As the economy expands and more workers are confident in their job security, employees are taking the initiative to ask for pay raises. With compensation strongly tied to job satisfaction, employers should pay attention to these requests as they are becoming more frequent and could boost worker engagement and productivity.
A survey by Accountemps highlighted the rise of compensation hikes, with more than 4 in 10 chief financial officers saying the number of requests for raises or promotions is higher than it was two years ago. The increase in workers asking for advancement in their careers or compensation is a sign that the economy is stabilizing. Since the economy is experiencing growth and seeing higher employment rates, more employees are leaving their current jobs to pursue other opportunities. The accounting and finance professional staffing firm cited a report from the U.S. Bureau of Labor Statistics that found workers are quitting their jobs at the highest rate in six years.
With the risk of their top talent exiting the company, employers should focus on adjusting their compensation programs to adequately provide pay for workers depending on their performance.

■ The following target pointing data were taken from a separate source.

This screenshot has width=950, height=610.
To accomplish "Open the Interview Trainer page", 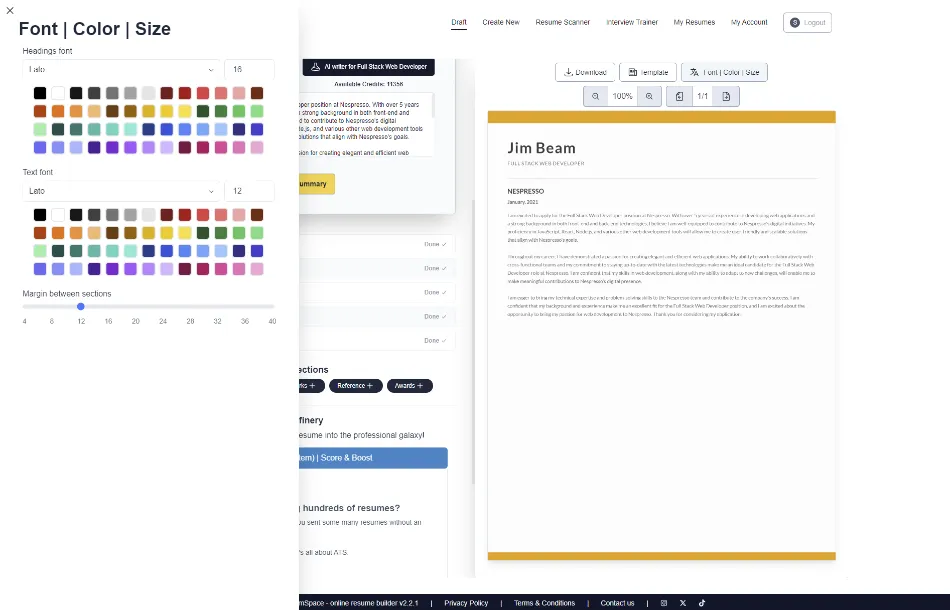I will [632, 22].
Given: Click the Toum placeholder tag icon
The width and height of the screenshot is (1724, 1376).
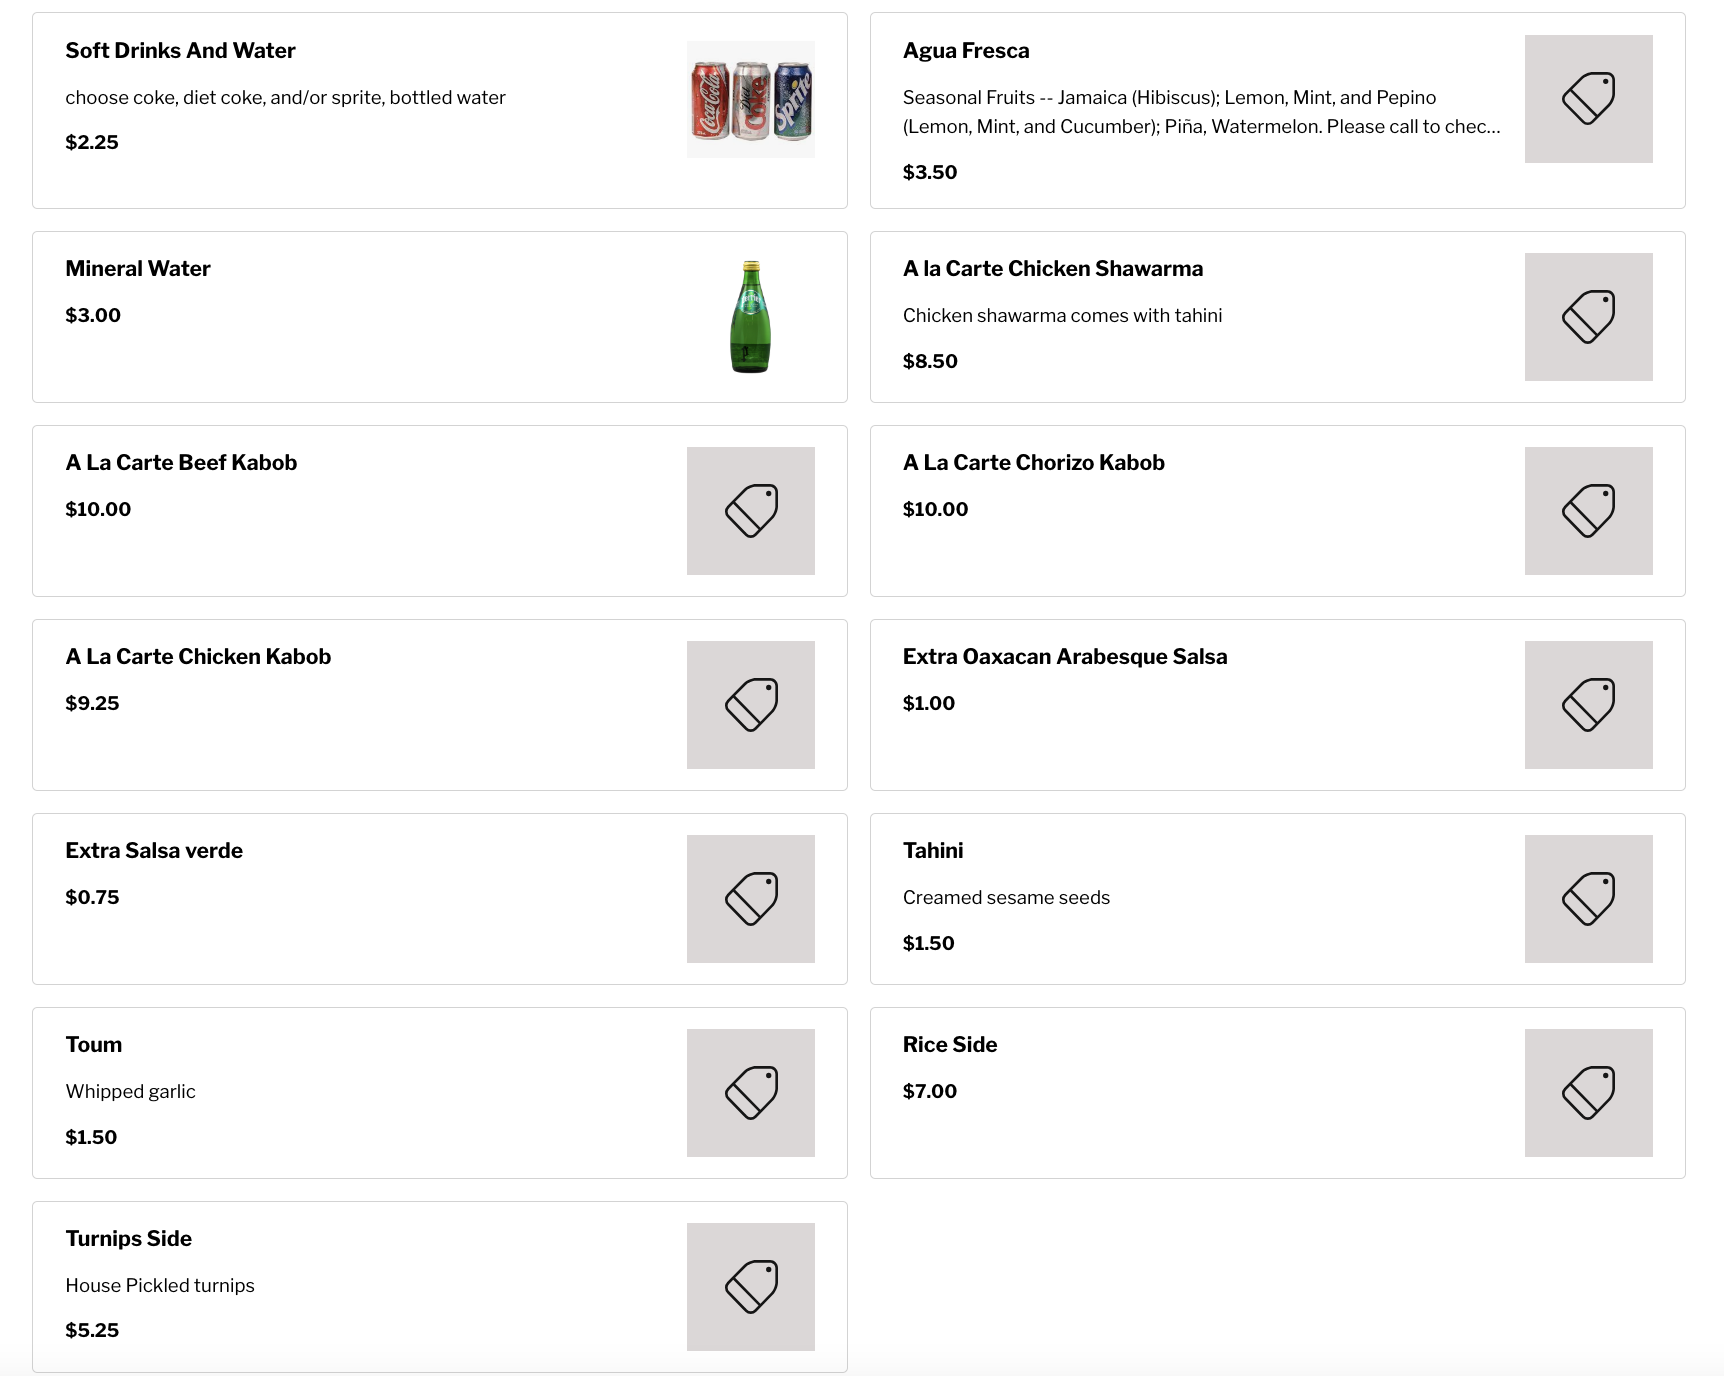Looking at the screenshot, I should click(x=750, y=1093).
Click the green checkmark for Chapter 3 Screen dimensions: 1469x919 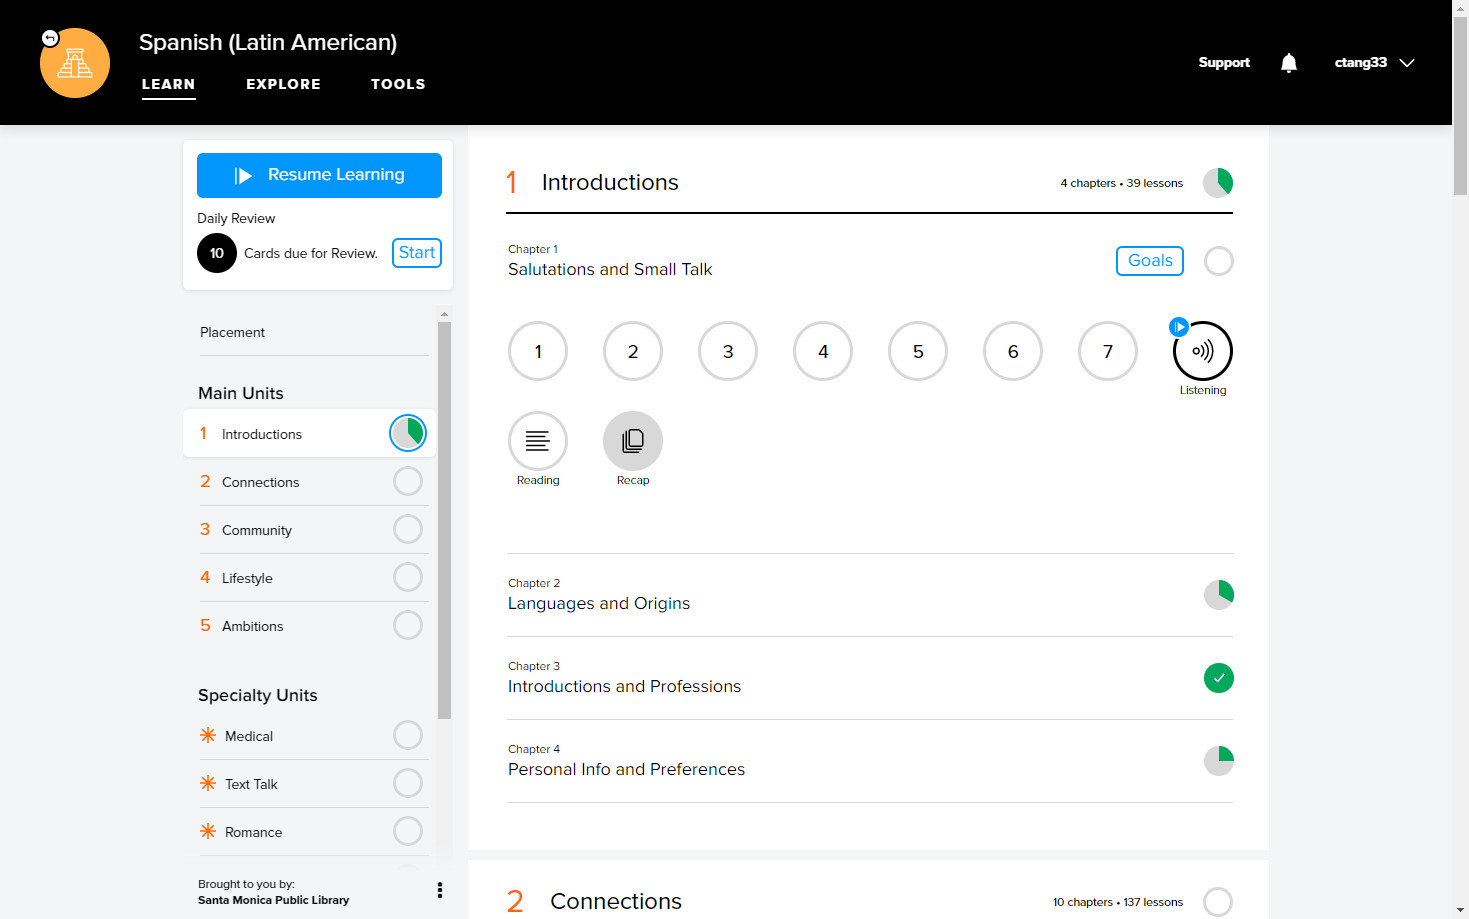(1219, 678)

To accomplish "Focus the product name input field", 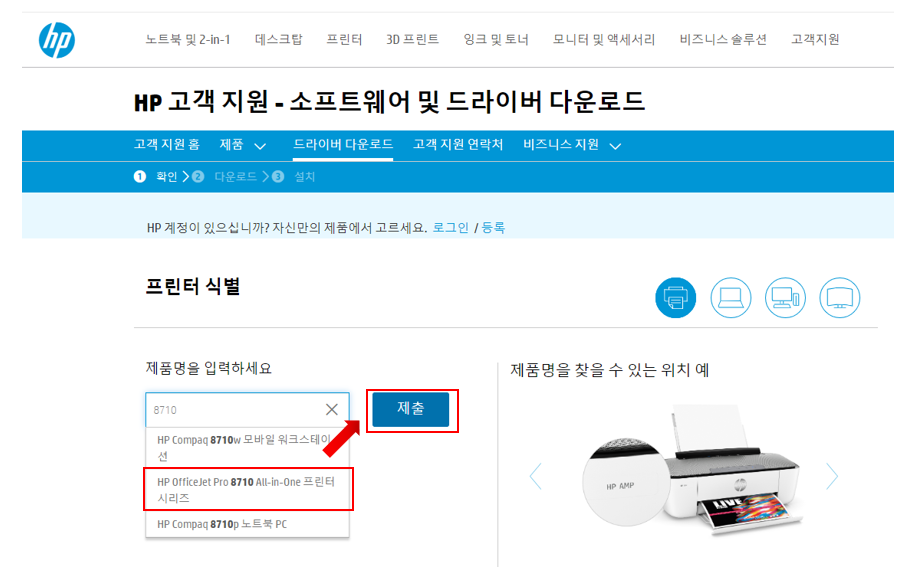I will [235, 409].
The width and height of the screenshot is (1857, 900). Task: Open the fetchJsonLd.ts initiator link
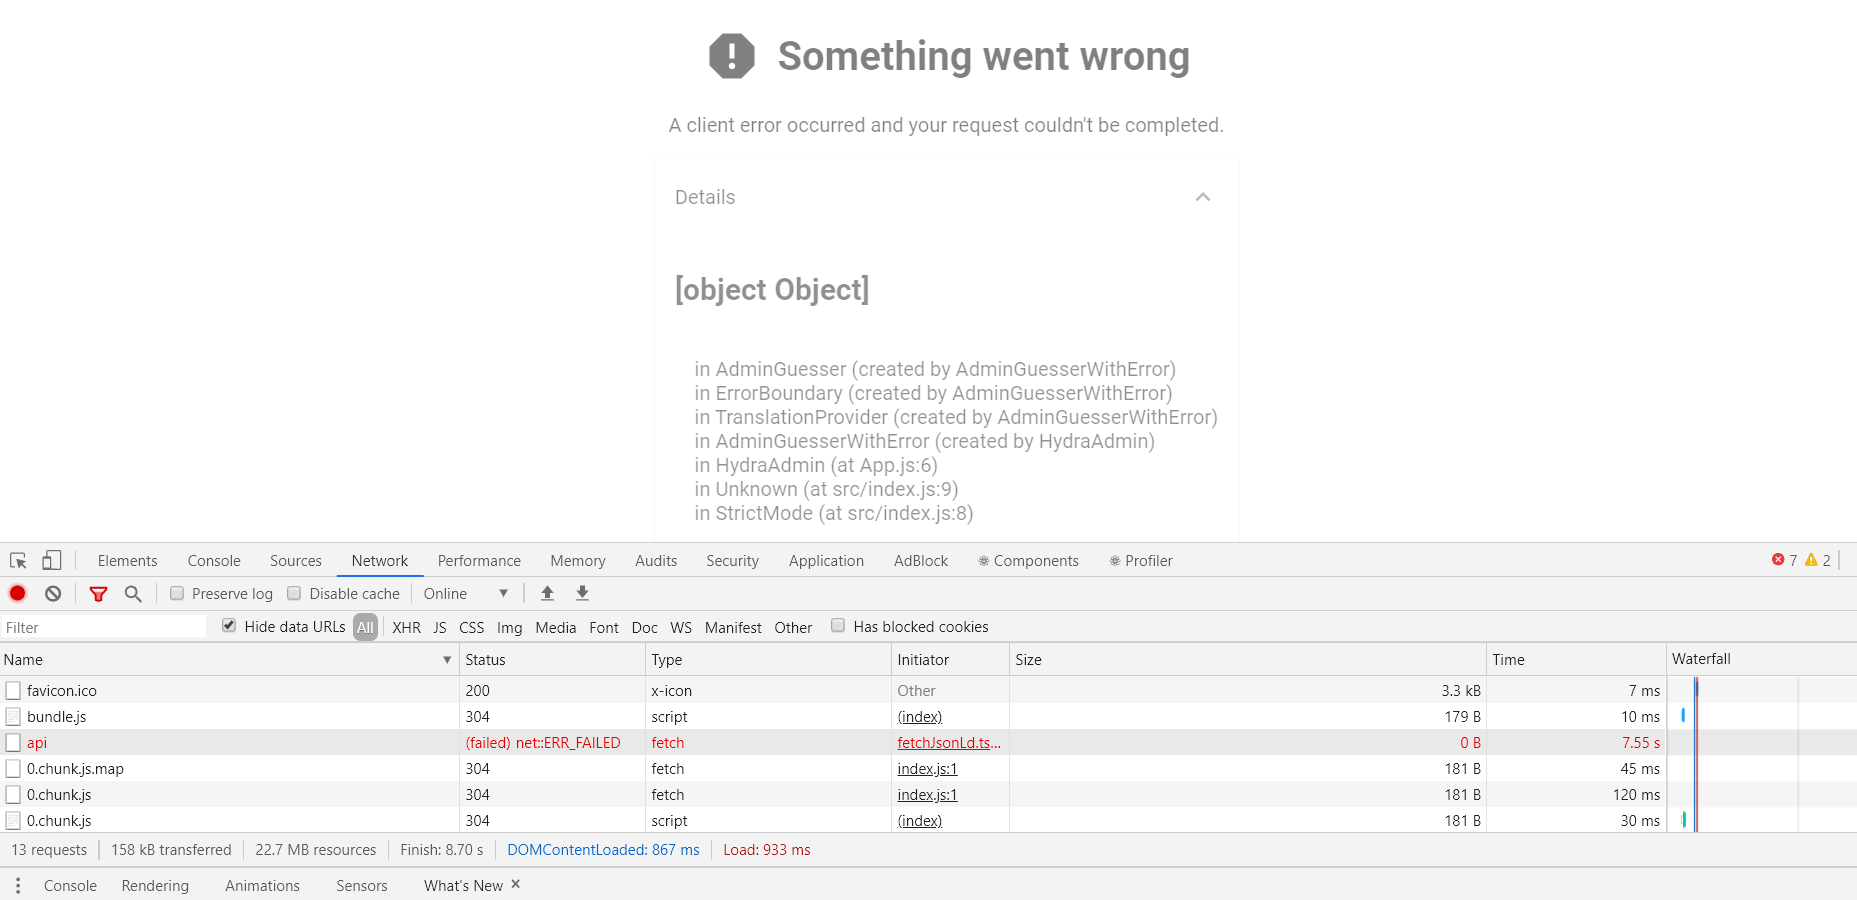click(x=948, y=742)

A survey from human resources firm Aon Hewitt said national salaries will increase to 3 percent in 2015, up from 2.9 percent in 2014. With the 2015 rise in compensation representing a seven-year high in pay raises, companies are exploring various options for properly rewarding their workers, including bonuses.
Higher bonuses could help further company mission
With incentive compensation like bonuses, companies can recognize and reward employees who achieve business goals and further the firms’ missions. The Aon Hewitt report found that 91 percent of companies give bonuses to employees.
As companies are looking to restructure their incentive compensation programs, Accountemps recommends firms offer greater bonuses.
Bonuses are accounting for a larger portion of company payroll budgets with this type of compensation, representing 12.7 percent of total payroll funds – an all-time high in the 38 years of the survey’s history, according to Aon Hewitt.
“Employers must be proactive and closely scrutinize compensation levels to stay competitive and keep good staff,” said Bill Driscoll, a district president with Accountemps, in a related news release. “It’s better to be prepared than surprised by an employee’s request for a raise or promotion. Now’s the time to proactively connect with key team members to identify advancement opportunities and discuss viable career paths.”